La fin des conflits en Europe a laissé un territoire meurtri, des nations dévastées, des frontières a redessiner. Que de chemin parcouru par cette Europe, hier coupée en deux blocs ennemis et aujourd’hui dans une Union qui se construit chaque jour. Soixante ans plus tard, ces cérémonies rendent aussi hommage à nos vétérans et je ne peux m’empêcher de songer que si la désaffection des Français pour la question européenne est aussi forte, c’est peut-être que la mémoire des déchirements de notre continent, de ses victimes, disparait peu à peu.

Comment ne pas songer au 8 mai 1945 quand la guerre civile menace l’Ukraine, quand les armes de l’Otan manœuvrent sur les mers ou les airs et qu’un bras de fer s’engage entre la Russie et les alliés occidentaux ?
La paix est le bien le plus précieux que nous apporte l’Union Européenne, et c’est cette paix que nous devons préserver, coûte que coûte. Le traité de Rome faisait la promesse d’une Europe de prospérité, et malgré les difficultés actuelles, nos nations se sont reconstruites dans la paix et la solidarité.

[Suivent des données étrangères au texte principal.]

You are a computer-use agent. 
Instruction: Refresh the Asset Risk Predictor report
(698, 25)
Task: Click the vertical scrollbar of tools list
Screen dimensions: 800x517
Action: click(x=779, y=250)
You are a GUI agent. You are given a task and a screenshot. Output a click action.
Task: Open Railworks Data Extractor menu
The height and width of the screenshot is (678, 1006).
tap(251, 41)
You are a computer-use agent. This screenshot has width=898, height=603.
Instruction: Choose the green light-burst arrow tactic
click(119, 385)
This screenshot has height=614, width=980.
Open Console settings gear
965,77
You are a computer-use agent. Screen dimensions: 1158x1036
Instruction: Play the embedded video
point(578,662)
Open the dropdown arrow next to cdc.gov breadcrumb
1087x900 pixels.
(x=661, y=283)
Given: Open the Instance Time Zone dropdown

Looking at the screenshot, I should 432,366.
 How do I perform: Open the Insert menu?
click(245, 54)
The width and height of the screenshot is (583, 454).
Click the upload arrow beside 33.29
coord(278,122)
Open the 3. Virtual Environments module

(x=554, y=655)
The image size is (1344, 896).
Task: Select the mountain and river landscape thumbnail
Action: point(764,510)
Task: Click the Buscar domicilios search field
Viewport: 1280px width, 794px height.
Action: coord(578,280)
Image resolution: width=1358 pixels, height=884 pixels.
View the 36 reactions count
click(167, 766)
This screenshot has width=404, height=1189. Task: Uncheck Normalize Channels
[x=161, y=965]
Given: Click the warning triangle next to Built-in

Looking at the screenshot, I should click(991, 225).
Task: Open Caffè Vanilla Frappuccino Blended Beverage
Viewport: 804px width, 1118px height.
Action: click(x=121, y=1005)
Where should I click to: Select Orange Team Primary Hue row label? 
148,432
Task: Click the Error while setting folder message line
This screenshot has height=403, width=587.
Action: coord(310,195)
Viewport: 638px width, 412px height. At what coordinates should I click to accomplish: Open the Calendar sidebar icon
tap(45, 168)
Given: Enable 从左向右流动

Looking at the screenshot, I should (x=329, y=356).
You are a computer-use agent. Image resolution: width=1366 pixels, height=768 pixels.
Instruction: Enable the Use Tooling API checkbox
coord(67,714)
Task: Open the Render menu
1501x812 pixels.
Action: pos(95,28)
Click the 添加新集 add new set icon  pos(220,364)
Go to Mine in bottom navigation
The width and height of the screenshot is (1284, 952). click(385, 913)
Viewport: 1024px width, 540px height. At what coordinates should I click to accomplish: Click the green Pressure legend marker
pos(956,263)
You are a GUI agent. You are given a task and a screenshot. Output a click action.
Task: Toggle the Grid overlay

Certes, l’orientation politique de l’Europe, libérale et marchande, est conforme à l’esprit de cette Europe commerçante de la renaissance, dans laquelle, malgré les conflits qui ont fait son histoire, une conscience de communauté s’est fait jour. Bien sûr, c’est sur des principes d’échanges commerciaux qu’est apparue cette Union.

Néanmoins, quand le dogme de la libre entreprise édicté à Bruxelles compromet des emplois, et j’ai à l’esprit de manière constante le dossier de la SNCM, (j’évoquais mardi cette question avec Samia Ghalli et J.C. Gaudin, qui partageaient mon inquiétude) cela signifie qu’il faut réorienter l’Europe vers des préoccupations plus sociales. C’est tout l’enjeu de la participation aux futures élections.

Nous pouvons construire l’Europe sociale, à condition d’utiliser notre bulletin de vote.